Gather every line in the records below that contains the word "icon", and copy each one in full.

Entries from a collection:
· · · ·
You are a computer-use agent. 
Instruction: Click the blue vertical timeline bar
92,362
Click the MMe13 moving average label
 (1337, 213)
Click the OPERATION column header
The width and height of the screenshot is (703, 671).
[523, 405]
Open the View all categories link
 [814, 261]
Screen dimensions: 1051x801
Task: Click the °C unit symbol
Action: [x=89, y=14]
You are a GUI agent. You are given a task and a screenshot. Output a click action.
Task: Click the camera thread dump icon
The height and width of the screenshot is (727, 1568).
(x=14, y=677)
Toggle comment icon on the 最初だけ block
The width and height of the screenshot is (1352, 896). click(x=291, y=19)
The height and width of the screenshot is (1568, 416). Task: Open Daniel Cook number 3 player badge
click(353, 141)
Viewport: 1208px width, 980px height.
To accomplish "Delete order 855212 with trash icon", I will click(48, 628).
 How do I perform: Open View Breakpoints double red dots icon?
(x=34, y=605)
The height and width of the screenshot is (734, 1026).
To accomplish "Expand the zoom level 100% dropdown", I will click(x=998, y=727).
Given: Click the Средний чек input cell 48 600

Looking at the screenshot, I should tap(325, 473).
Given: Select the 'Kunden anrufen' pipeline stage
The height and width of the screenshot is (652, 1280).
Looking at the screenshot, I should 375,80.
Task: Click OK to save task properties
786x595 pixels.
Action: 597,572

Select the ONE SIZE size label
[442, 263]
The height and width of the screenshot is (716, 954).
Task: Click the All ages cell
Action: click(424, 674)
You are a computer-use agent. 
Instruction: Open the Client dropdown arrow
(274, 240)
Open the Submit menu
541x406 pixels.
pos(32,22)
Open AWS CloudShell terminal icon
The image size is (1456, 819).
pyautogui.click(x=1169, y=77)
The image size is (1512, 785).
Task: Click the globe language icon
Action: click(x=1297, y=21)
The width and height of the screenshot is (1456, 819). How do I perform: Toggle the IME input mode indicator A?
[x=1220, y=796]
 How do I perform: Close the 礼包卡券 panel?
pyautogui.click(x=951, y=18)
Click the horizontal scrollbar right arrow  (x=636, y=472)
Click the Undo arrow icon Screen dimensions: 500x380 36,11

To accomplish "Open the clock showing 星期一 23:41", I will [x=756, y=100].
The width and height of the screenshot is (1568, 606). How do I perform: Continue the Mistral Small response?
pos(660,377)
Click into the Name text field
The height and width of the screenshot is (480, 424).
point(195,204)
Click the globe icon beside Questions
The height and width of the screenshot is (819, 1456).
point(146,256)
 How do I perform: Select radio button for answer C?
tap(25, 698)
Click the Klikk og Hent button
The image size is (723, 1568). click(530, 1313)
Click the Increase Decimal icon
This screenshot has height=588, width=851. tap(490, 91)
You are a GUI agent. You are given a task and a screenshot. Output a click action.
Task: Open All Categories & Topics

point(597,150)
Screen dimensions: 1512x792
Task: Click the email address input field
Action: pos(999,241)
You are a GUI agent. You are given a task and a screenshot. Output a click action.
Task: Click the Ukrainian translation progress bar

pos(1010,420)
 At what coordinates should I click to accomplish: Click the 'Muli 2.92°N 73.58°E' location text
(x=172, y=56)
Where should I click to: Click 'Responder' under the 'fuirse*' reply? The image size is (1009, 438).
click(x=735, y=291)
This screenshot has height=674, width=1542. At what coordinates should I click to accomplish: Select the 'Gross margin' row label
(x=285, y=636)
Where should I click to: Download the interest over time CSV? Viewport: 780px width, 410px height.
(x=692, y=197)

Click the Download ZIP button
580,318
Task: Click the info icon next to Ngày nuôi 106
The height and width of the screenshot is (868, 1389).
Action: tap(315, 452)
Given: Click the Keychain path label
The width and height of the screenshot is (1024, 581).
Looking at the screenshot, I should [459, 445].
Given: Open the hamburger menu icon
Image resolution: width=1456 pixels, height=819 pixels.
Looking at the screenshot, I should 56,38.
· · · ·
__FINISHED EXERCISE__
Task: Click the camera thread dump icon
Toggle comment icon on the 最初だけ block
To accomplish "Delete order 855212 with trash icon", I will click(48, 628).
 How do I perform: Open View Breakpoints double red dots icon?
Open AWS CloudShell terminal icon
Task: Click the globe language icon
Click the Undo arrow icon Screen dimensions: 500x380 36,11
Click the globe icon beside Questions
Click the Increase Decimal icon
Task: Click the info icon next to Ngày nuôi 106
Given: Open the hamburger menu icon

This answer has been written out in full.